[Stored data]
::::::::
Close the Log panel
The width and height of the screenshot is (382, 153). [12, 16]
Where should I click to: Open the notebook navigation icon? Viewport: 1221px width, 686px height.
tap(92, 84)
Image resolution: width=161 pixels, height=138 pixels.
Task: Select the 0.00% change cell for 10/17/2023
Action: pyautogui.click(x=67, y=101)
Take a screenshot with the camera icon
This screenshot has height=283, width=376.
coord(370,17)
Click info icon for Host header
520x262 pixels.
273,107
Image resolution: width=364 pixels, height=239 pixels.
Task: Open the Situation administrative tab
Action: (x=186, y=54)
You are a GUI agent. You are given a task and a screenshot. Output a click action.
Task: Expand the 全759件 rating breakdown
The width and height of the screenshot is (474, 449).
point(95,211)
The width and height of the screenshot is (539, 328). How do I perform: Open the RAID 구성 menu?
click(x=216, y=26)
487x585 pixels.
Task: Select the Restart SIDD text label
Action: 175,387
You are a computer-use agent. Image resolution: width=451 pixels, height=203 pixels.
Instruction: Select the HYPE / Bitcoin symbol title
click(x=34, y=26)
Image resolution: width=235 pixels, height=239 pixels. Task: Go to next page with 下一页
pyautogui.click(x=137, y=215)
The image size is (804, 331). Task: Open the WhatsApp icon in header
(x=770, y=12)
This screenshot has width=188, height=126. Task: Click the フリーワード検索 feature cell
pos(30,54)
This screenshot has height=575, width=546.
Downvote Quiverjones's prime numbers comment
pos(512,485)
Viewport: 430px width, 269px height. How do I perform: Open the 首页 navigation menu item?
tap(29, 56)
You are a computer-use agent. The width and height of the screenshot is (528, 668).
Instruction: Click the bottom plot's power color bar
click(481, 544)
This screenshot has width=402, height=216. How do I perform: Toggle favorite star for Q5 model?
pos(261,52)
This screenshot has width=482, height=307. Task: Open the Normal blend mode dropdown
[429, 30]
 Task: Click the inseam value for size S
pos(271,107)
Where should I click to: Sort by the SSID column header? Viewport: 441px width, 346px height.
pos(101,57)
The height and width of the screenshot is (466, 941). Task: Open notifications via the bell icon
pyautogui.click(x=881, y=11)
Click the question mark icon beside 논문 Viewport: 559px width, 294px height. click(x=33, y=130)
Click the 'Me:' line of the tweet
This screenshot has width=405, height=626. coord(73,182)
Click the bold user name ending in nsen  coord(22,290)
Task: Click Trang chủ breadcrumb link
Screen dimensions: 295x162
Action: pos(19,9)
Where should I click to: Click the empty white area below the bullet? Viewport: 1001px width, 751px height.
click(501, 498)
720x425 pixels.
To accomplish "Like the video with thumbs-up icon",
::::::::
### Work to complete
List each line of the records that holds the string "agent".

### Problem solution
You are a GUI agent. You are given a task and a screenshot. Output a click action.
You are a computer-use agent. Image resolution: width=451 pixels, height=203 pixels.
You are a computer-use agent. The width and height of the screenshot is (528, 668).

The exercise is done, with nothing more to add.